== Data extract ==
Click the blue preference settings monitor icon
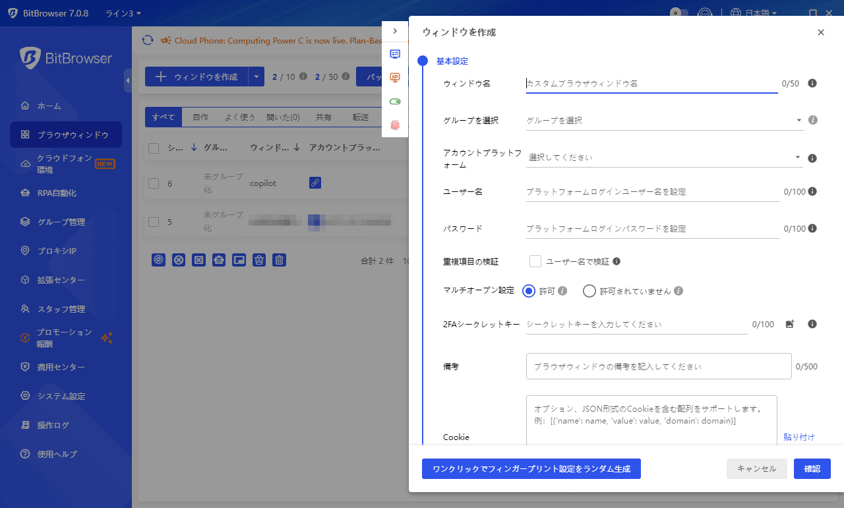 tap(394, 54)
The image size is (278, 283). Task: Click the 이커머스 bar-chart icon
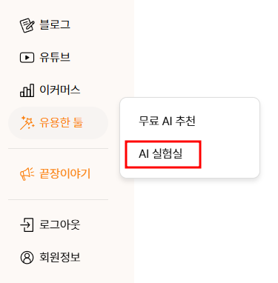tap(27, 90)
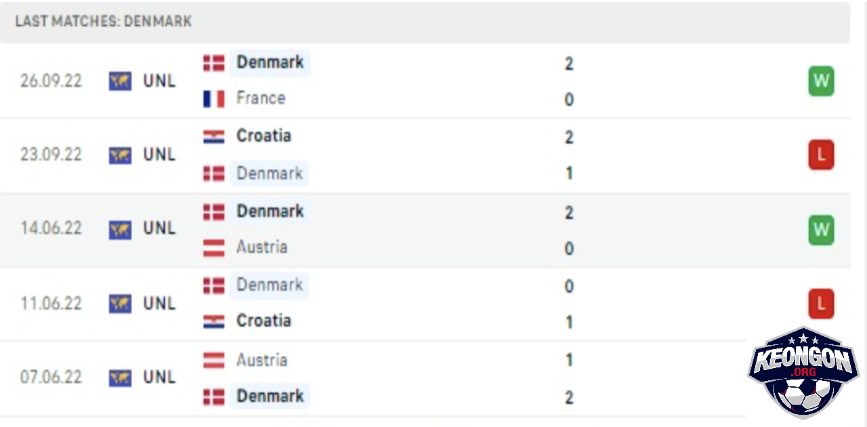This screenshot has width=867, height=427.
Task: Click UNL league icon for 26.09.22
Action: pyautogui.click(x=120, y=81)
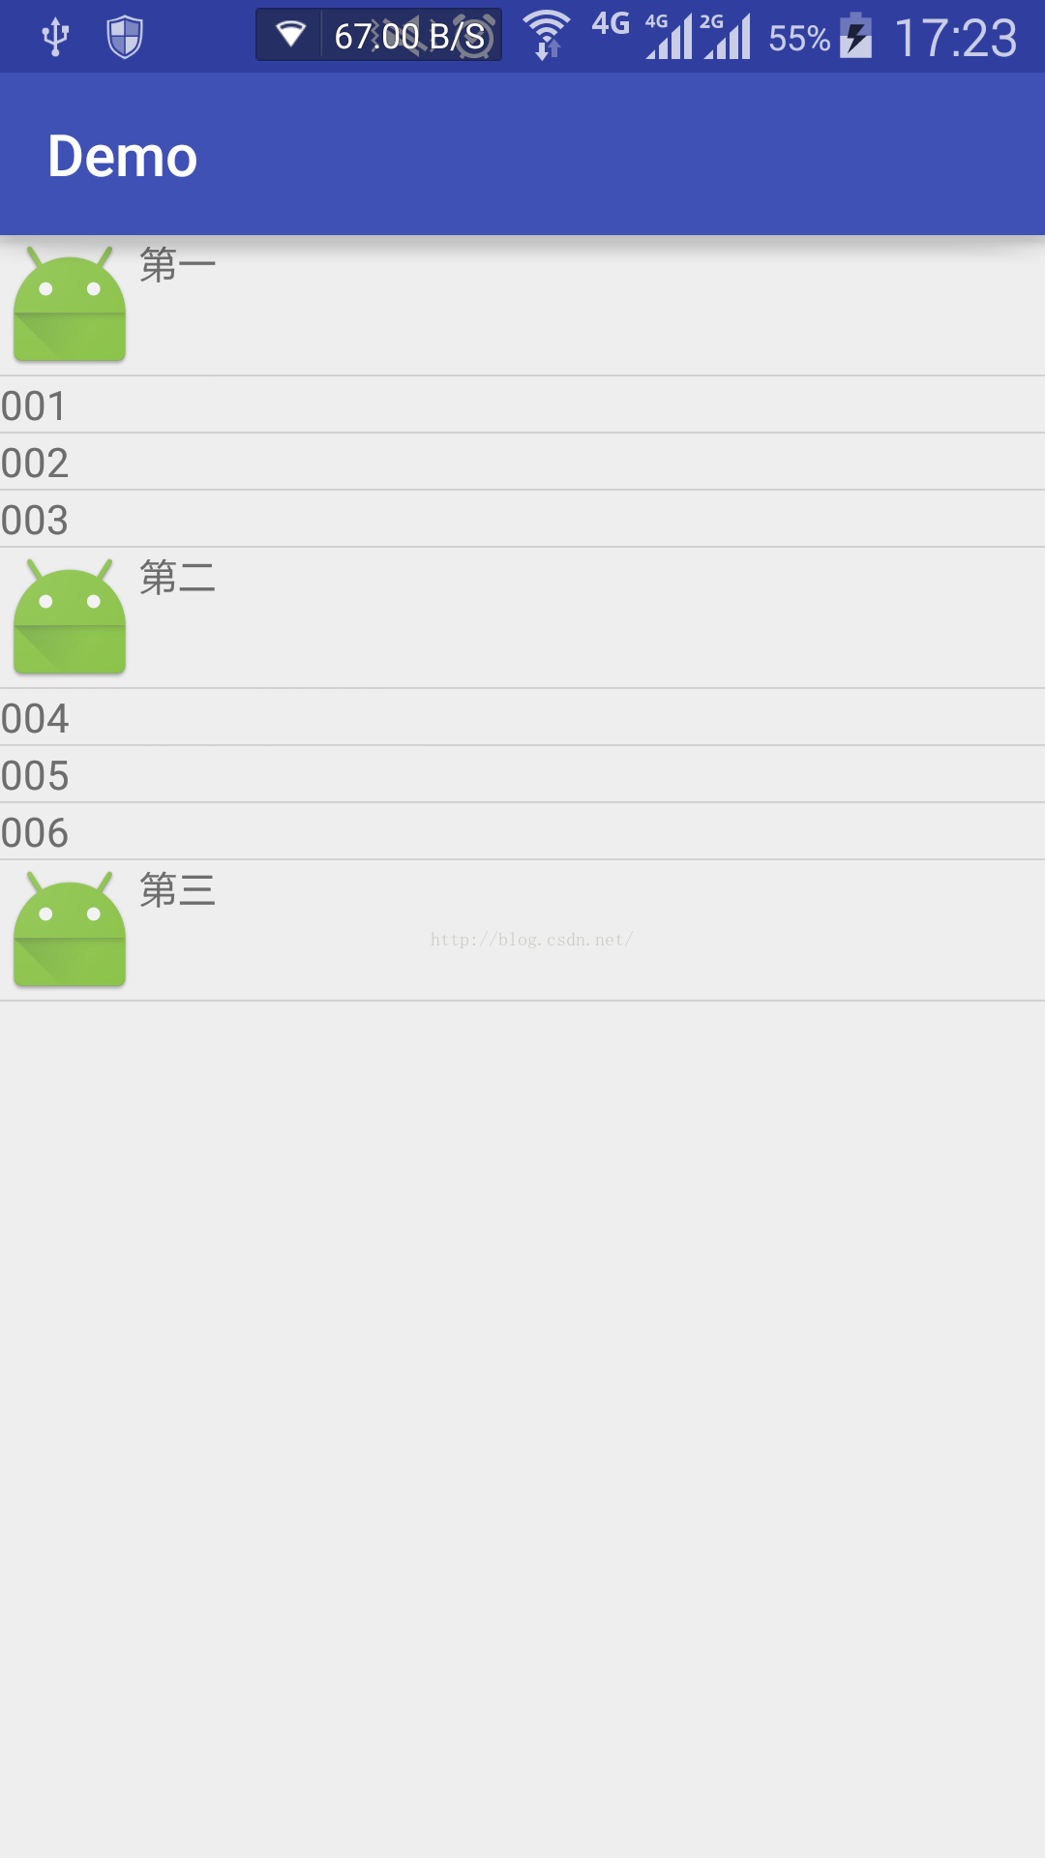Tap the 17:23 clock in status bar

955,38
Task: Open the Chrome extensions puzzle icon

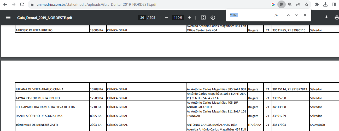Action: (x=317, y=4)
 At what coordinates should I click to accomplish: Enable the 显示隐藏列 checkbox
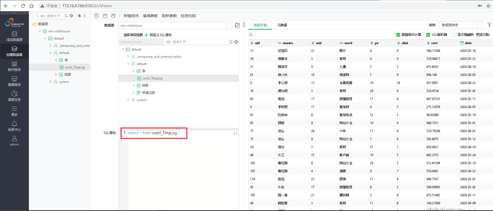[x=454, y=35]
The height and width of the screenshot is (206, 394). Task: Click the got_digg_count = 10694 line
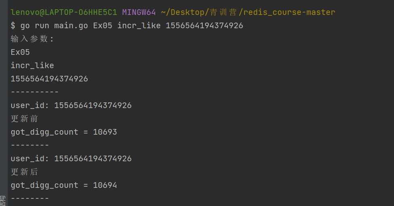click(x=64, y=185)
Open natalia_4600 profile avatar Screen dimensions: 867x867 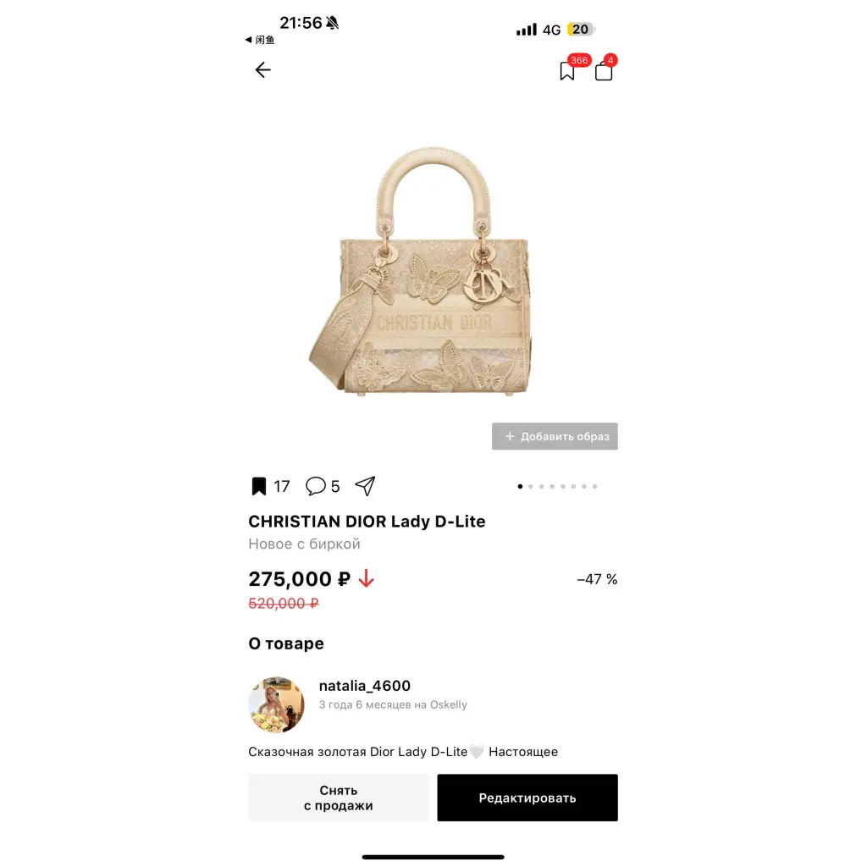pos(276,705)
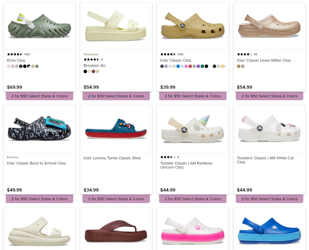Screen dimensions: 309x250
Task: Choose the black swatch under Brooklyn 4U
Action: [85, 71]
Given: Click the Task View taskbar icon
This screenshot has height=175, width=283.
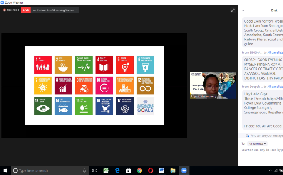Looking at the screenshot, I should click(x=95, y=170).
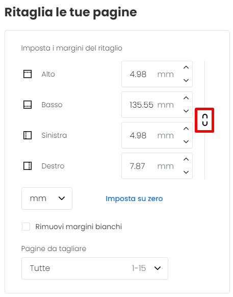Increase the Sinistra margin value
The image size is (233, 297).
pos(186,129)
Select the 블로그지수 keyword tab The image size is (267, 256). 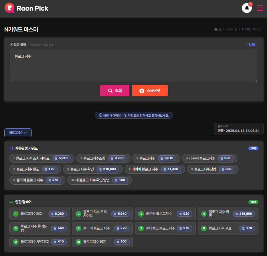18,132
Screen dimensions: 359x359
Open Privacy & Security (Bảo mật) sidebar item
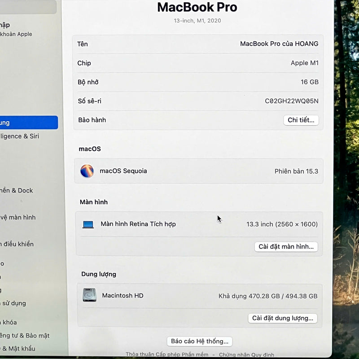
===
• [Exercise instructions] Reproduce the stretch of the data from its beginning through the line containing "click(x=64, y=185)", character for character. Leave out the pictures.

• [Result of this task]
Click the blue preference settings monitor icon
 tap(394, 54)
The image size is (278, 283). Task: Click the 이커머스 bar-chart icon
tap(27, 90)
This screenshot has width=867, height=427.
Task: Click UNL league icon for 26.09.22
Action: pyautogui.click(x=120, y=81)
Tap the 17:23 clock in status bar

955,38
Task: Open the Chrome extensions puzzle icon

Action: (x=317, y=4)
 At what coordinates should I click to accomplish: Enable the 显示隐藏列 checkbox
[x=454, y=35]
The height and width of the screenshot is (206, 394). Task: Click the got_digg_count = 10694 line
click(x=64, y=185)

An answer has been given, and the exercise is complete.